Patch stands out in the local news crown because it focuses on using professional journalists to provide coverage of a community, rather than relying on aggregating content or relying on user-submitted content.

Patch President Warren Webster defended this model. “You have to have that local journalist producing that original content, that is the No. 1 differentiator for Patch.” He said that in looking at other attempts at hyperlocal, the lack of community connection was a key element of those that failed.

Unlike Patch, Fwix is all about aggregating content, not creating it. “We index the Web by location,” said founder and CEO Darian Shirazi. Ultimately, the objective is not to be a news site, but a “local search company.”

Fwix has built pages for 50,000 neighborhoods across the country. Shirazi said the content (news, events, reviews, photos, and social content like tweets and check-ins) is aggregated down to the place level. He showed an example of a local coffeehouse he frequents in San Francisco with a place page that shows reviews as well as tweets and check-ins at that location.

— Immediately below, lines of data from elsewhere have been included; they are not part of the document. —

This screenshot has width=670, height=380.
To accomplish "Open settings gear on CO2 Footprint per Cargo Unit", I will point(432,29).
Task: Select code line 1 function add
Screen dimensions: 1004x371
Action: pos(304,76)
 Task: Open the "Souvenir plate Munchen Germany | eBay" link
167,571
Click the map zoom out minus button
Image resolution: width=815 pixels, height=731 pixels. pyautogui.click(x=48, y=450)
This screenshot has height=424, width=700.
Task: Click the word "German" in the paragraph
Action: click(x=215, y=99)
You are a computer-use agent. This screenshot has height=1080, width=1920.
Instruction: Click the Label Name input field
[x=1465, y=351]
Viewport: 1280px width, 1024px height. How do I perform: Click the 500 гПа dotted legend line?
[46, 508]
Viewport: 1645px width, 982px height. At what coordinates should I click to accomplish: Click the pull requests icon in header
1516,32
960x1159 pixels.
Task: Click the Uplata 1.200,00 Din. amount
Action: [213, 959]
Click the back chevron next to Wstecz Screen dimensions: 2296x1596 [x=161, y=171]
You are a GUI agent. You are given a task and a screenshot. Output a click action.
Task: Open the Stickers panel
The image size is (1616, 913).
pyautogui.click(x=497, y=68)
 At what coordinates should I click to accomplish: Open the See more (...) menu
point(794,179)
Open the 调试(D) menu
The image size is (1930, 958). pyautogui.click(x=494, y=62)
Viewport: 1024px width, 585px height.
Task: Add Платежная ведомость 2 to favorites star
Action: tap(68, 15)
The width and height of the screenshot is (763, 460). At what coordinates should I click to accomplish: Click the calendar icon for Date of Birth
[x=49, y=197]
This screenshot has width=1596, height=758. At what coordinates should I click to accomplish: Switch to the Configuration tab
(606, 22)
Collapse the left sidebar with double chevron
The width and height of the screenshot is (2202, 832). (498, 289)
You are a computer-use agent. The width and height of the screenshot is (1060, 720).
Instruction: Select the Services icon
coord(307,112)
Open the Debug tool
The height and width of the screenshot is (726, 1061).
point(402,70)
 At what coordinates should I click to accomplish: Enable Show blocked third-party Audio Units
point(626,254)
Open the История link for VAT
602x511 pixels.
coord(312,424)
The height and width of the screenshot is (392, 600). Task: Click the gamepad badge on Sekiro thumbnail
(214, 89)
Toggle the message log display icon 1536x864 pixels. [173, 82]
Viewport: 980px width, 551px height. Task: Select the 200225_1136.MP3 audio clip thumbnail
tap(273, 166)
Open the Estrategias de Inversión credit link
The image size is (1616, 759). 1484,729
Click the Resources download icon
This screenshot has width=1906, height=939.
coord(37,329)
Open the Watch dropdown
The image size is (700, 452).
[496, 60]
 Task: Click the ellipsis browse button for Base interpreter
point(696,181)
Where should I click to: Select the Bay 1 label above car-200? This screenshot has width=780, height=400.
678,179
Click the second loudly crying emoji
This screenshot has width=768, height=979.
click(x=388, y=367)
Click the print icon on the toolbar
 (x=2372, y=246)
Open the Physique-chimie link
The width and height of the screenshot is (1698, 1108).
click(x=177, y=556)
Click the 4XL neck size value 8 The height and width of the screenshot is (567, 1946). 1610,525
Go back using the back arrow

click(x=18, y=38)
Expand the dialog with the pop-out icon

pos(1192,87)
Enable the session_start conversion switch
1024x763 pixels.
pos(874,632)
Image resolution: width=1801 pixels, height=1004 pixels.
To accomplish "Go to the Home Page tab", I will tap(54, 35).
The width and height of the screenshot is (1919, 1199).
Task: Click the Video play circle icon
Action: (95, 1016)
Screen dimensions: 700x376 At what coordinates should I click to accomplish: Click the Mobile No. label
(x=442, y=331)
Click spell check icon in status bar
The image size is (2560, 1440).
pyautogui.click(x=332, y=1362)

Satbir Khanuja is president and CEO of DataSphere, a company that provides hyperlocal Web sites for local broadcasters. One of the challenge for local broadcasters has been that they gather a lot of hyperlocal content, but they do not have the inventory in their traditional media business to distribute it.

DataSphere builds hyperlocal sites that feed into the main station site. Khanuja cited one example of a local broadcaster partner (KOMO News in Seattle) that organized its content into 55 neighborhood sites that aggregate local news and deals.

The panelists differed a bit on business models.

Shirazi said the model of serving ads on local inventory and doing a revenue share is a modest at best opportunity, and more work is needed to find the right model.

Khanuja and Mark Josephson, CEO of Outside.in, disagreed.

Josephson said that if anything, there will not be enough local inventory in the near future to meet demand. He described Outside.in as a hybrid of what Fwix and DataSphere offer.